▶ **GIVEN TASK A**:
According to the dress form buying guide below, what does its writer make for a living?
▶ **GIVEN TASK B**:
Extend the dress form buying guide below, picking up right after its final heading.

▶ **QUOTED TEXT**:
§ §

In the market for a dress form? The choices can be a bit overwhelming! As you might have noticed, there’s not a lot of up-to-date info out there to help prospective dress form buyers. My hope is that after reading this article, you’ll feel prepared to buy (or not buy) with confidence!
Full disclosure: I make 3D scan custom dress forms for a living. But, I’ve been working with dress forms for a long time to sew for myself so I thought I’d share what I’ve learned over the years. Please do take my suggestions with a grain of salt as there are many valid perspectives out there besides mine. 🙂
The first thing to ask yourself is…
How will I use my form?
It’s important to carefully think about what you’d like to accomplish with a dress form before buying. It sounds obvious but you’d be surprised how many new buyers haven’t fully thought this through (been there, done that.) To get you started, here are few ways a dress form can function in your sewing practice:
- designing commercial apparel for the masses
- designing custom apparel for an individual
- draping original designs
- draping to solve fitting issues
- fitting partial & completed garments
- fitting paper patterns
- altering RTW
- displaying garments to share online or with clients
- design muse
- expensive hanger…you get the picture 😉
I’ve included a few links above if you’re not familiar with some of these techniques, but I encourage you to keep exploring online to learn more.
Who am I designing for?

§ §

▶ **SUPPLIED INFORMATION**:
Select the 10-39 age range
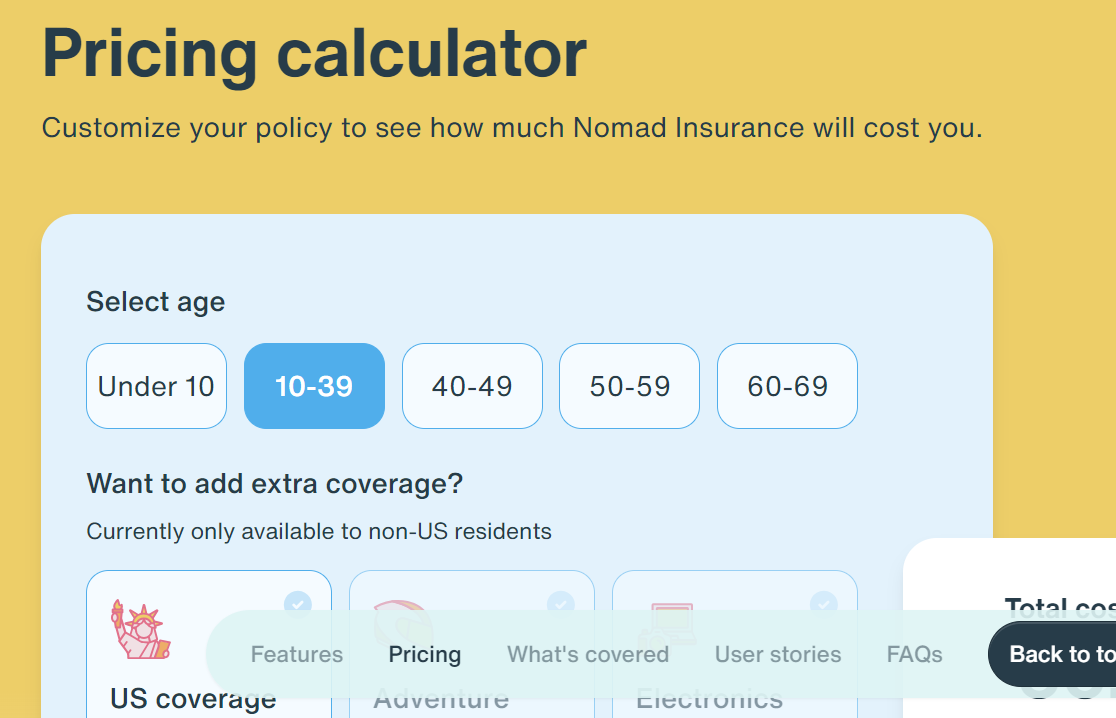The width and height of the screenshot is (1116, 718). [x=314, y=386]
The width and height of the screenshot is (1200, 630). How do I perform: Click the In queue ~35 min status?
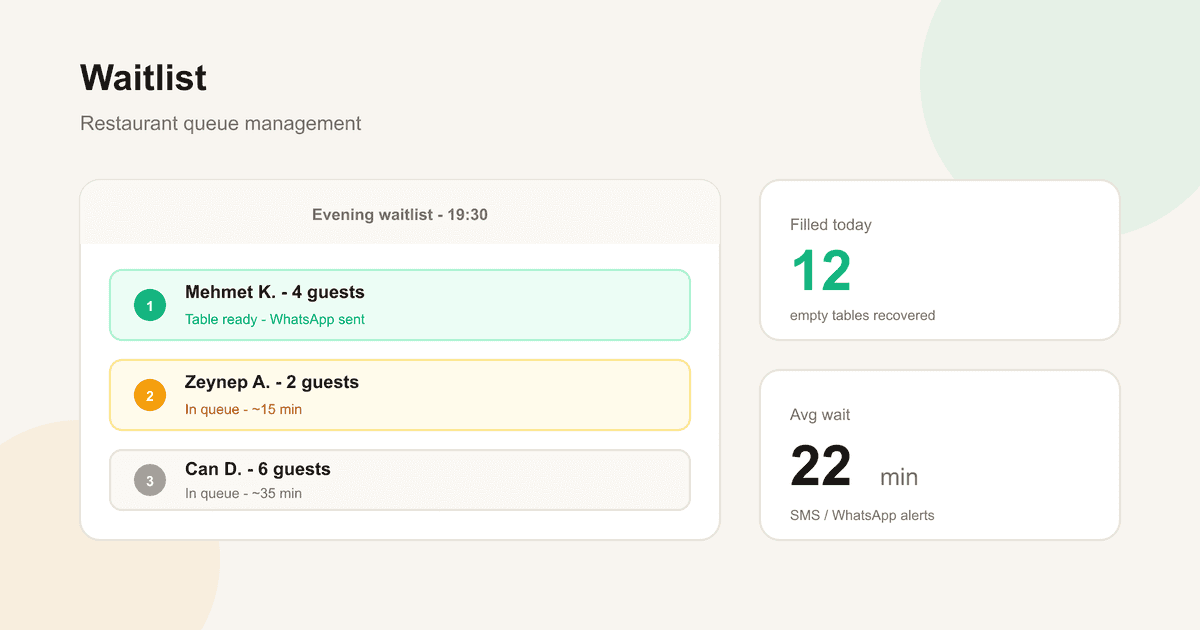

§ §

▶ **EXPECTED OUTPUT A**:
3D scan custom dress forms.

▶ **EXPECTED OUTPUT B**:
Who will be wearing the clothing you design with your form? Will you be designing for one person or many different people? Will they be available for all the fittings you require to get a great result?
The needs of someone designing for mass manufacturing are quite different from a home sewist tissue fitting existing patterns for themselves, or a costume designer fitting a period garment for an actor on another continent. (Yup, we have technology for that!)
What features do I need?
Now that you have an idea of how you’ll use your form, the next step is to think about what features are important to you and which ones you can live without for now. Some key features to consider:
- Half or full size. Take a moment to consider what you’ll be making with your dress form most of the time. Just tops and dresses? In that case, you can get away with a half form (torso through the upper thigh or hip) with no leg separation. But if you’re fitting pants or let’s say a dance costume with a leotard, you’ll need leg separation and perhaps even a full leg. Many commercial designers require a form which includes both legs (bifurcated form) and perhaps some arms. Speaking of…
- Arms & legs. These can be integrated or removable. Unlike legs, you can pretty easily diy an arm upgrade later if your dress form doesn’t come with them. You can make your own arm “cap” by building up a ball of fabric and pinning it to your shoulder. It’s also possible to make your own custom arm from measurements.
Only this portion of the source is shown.